Premature optimization is the root of all evil

2009-08-28
5 minutes to read
edit

I’ve lost count how many times I’ve heard that quote. It’s a great quote said by one of the leading minds in computer programming and formal mathematics, Donald Knuth. The problem with this quote is that, like so many other things, people have only remembered (or only quote) a small portion of the entire thing.

To read the full quote, you need to look at a paper published in December 1974 titled Structured Programming with go to Statements in Computing Surveys.

The full quote is this (in reference to a loop optimization technique that provides a 12% performance improvement):

The conventional wisdom shared by many of today’s software engineers calls for ignoring efficiency in the small; but I believe this is simply an overreaction to the abuses they see being practiced by pennywise- and-pound-foolish programmers, who can’t debug or maintain their “optimized” programs. In established engineering disciplines a 12% improvement, easily obtained, is never considered marginal; and I believe the same viewpoint should prevail in software engineering. Of course I wouldn’t bother making such optimizations on a oneshot job, but when it’s a question of preparing quality programs, I don’t want to restrict myself to tools that deny me such efficiencies.

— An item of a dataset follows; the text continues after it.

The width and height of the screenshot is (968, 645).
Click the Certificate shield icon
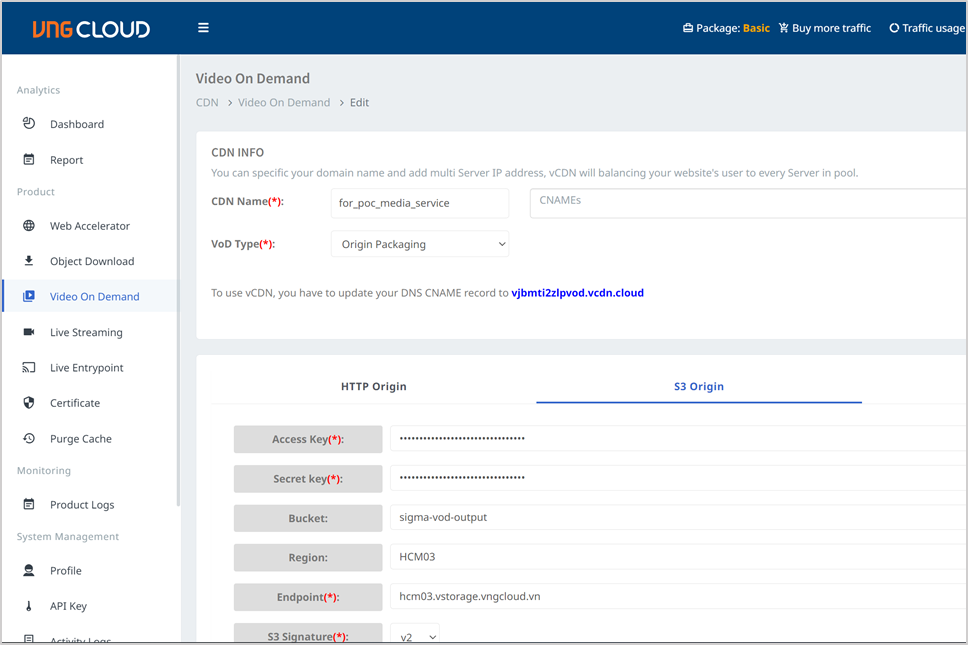click(29, 403)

There is no doubt that the grail of efficiency leads to abuse. Programmers waste enormous amounts of time thinking about, or worrying about, the speed of noncritical parts of their programs, and these attempts at efficiency actually have a strong negative impact when debugging and maintenance are considered. We should forget about small efficiencies, say about 97% of the time: premature optimization is the root of all evil.

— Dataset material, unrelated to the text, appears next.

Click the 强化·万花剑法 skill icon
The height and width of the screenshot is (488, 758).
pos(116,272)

Yet we should not pass up our opportunities in that critical 3%. A good programmer will not be lulled into complacency by such reasoning, he will be wise to look carefully at the critical code; but only after that code has been identified. It is often a mistake to make a priori judgments about what parts of a program are really critical, since the universal experience of programmers who have been using measurement tools has been that their intuitive guesses fail. (Computing Surveys, Vol. 6, No. 4, December 1974, p. 268 [p. 8 of the PDF])

While the overall sentiment could be summed up simply as “premature optimization is the root of all evil”, I think the point being made here is that well-known optimizations can and should be applied otherwise time spent on optimizing code should be focused on that small percent of critical code and should be performed with quantitative means.

What are well-known optimizations? That partly depends on your programming language and partly on your problem domain. Optimizations specific to a problem domain are very domain specific and not easily communicated outside of that domain. However, language specific well-known optimizations are a different story.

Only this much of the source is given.